• **WHAT TO WORK ON**: Set down only the lines from the one containing "Image resolution: width=550" through the final line of the entries below, exactly as they stand, with no pictures.

---

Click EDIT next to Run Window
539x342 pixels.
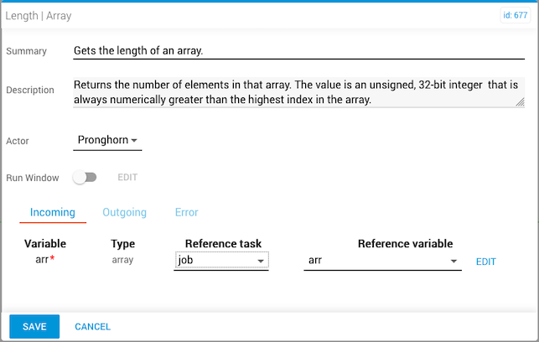[x=127, y=178]
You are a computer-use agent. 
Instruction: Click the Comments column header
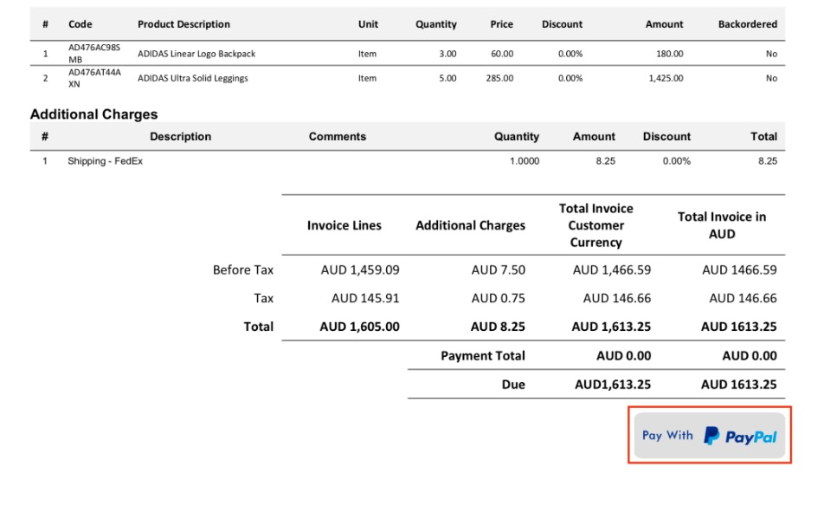point(337,137)

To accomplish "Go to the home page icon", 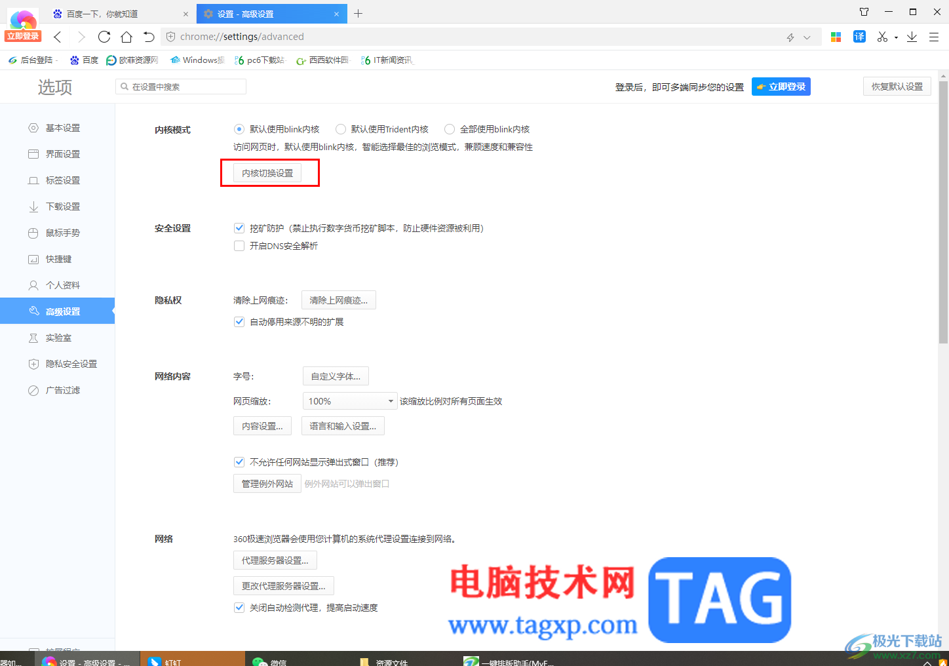I will (x=126, y=37).
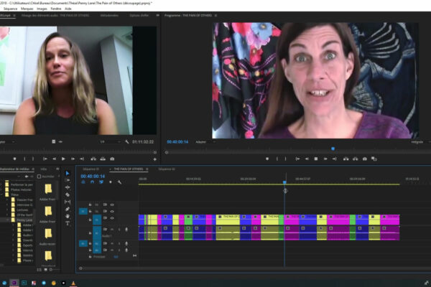This screenshot has height=287, width=431.
Task: Choose the Pen tool
Action: point(68,208)
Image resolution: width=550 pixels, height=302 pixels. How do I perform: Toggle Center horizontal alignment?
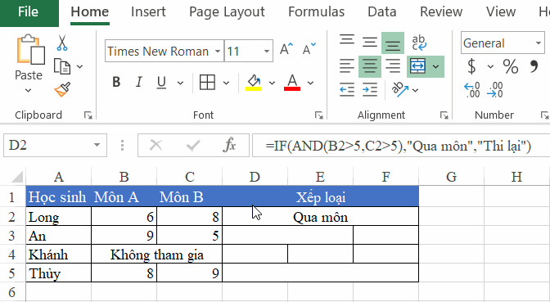click(370, 66)
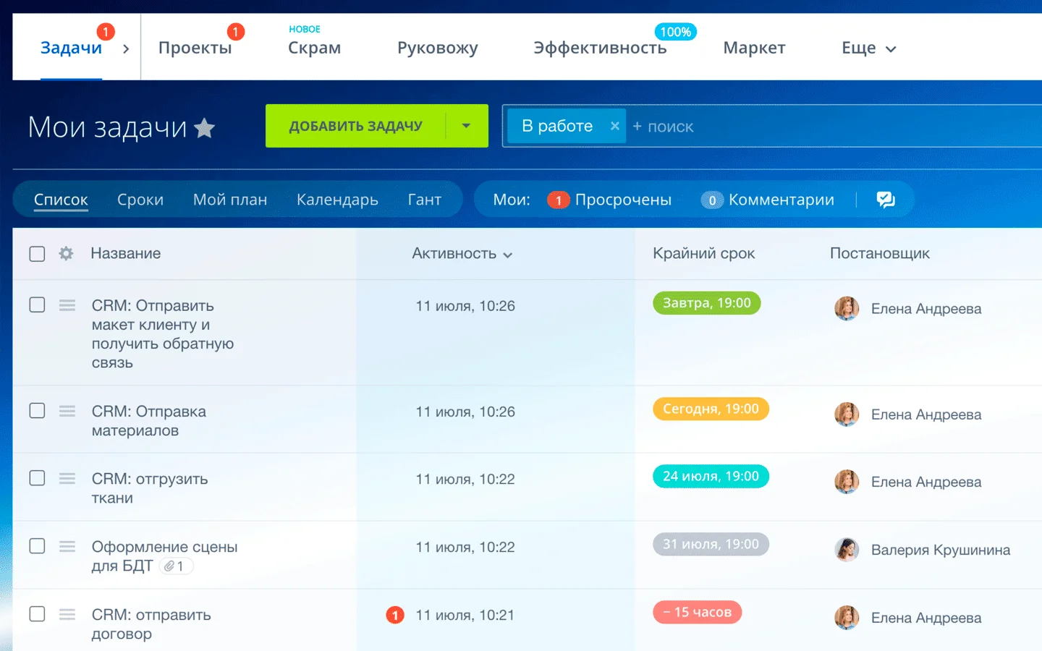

---

• **RESPONSE TO THIS TASK**:
Image resolution: width=550 pixels, height=302 pixels. How do I perform: Toggle Center horizontal alignment?
click(370, 66)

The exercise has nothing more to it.